The incubator story, it turned out, was a fabrication. The teary-eyed girl was in fact the daughter of a Kuwaiti diplomat in the US, and had not even been in Kuwait when the alleged offences occurred.
And the troop build-up story was almost certainly black propaganda. Commercial satellite photos taken at the time showed no Iraqi forces threatening Saudi Arabia, and the US Government has for 12 years refused to declassify the photos it claimed as evidence.
Now, George W. Bush's national security team, sitting at the apex of a gargantuan intelligence bureaucracy with a combined annual budget of more than US$50 billion, is at it again. From the start it has been wholly unable to organise a factual case as to why this war is necessary.
For openers, all their impressive resources apparently did not reveal to them that the British intelligence dossier that Secretary of State Colin Powell praised as "exquisite" in his United Nations speech on February 5 was mostly clumsy plagiarism. Far from being top secret, key parts had been lifted from an out-of-date journal article written by a student who had never been to Iraq.
And with a faith in a compliant American media that could almost be touching were not its implications so terrifying, the Bush regime has even dared to rewrite history. In a September 7 speech, the President referred to a 1998 International Atomic Energy Agency report revealing that Iraq was only months away from having nuclear weapons.
There was no such report. On the contrary, IAEA chief inspector Mohammed El Baradei has denied all along that Iraq has an active nuclear weapons programme, and during his March 7 report to the Security Council he revealed that documents describing Iraqi attempts in 1998 to buy uranium in Africa were transparent forgeries.
While it is true that Iraqi compliance was not complete, UN weapons inspectors began to refer to US intelligence tips as "garbage after garbage" (CBS news), almost entirely wild goose chases that revealed no mobile weapons labs, no new activity at Iraqi nuclear sites, or, most importantly, any immediate threat from weapons of mass destruction.
Further, no connection between Iraq and the September 11 attacks was established, much less that, in Powell's words, Iraq and al Qaeda were "partners".
We are left with several possibilities. Either the Bush Administration was trying to subvert the work of the UN inspectors, or it really did not have much of a clue as to what was happening inside Iraq. Or both. Subsequent events point to the both.
The Bush Administration's persuasive techniques have thus far consisted of throwing mud at the wall in the hope that something might stick, and never admitting - much less correcting - any mistakes.
This singular lack of candour does a grave disservice to the American people and the world community, especially to those being torn from their families and sent away to fight.

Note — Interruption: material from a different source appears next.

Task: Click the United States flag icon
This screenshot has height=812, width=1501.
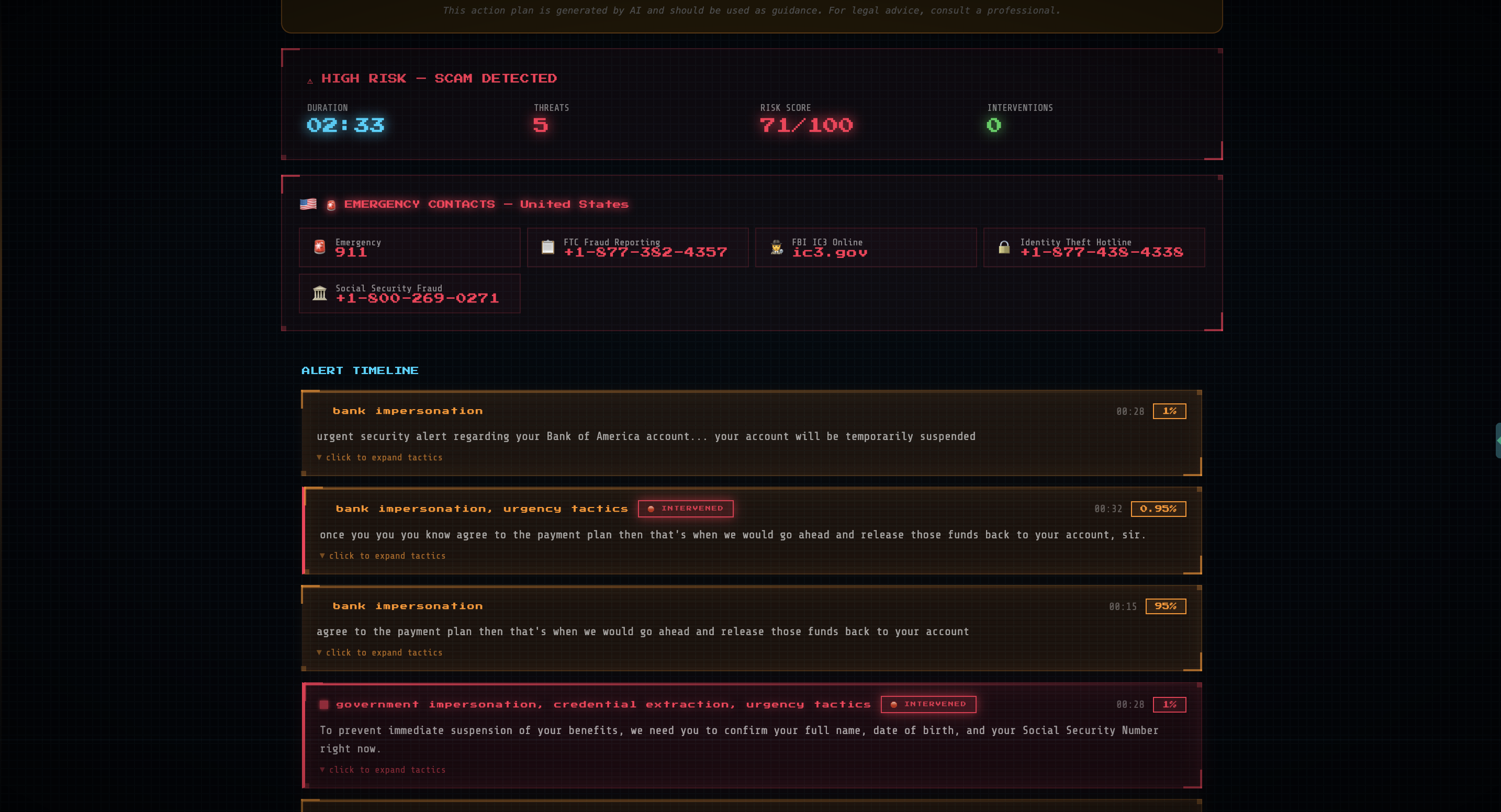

Unless and until the US Government can be far more honest with us, it has no right to demand that Americans or New Zealanders yield up our youth. If living in a democracy means anything, it has to mean that.
Neither CNN nor the US Embassy in Wellington represent the views of tens of millions of Americans who are opposed to this illegal and disastrous war. Many of us are grateful for your Government's courageous decision to challenge it.
We, not that clique in Washington, are your real traditional allies.
* Arnold Oliver is a professor of political science at Heidelberg College in Ohio.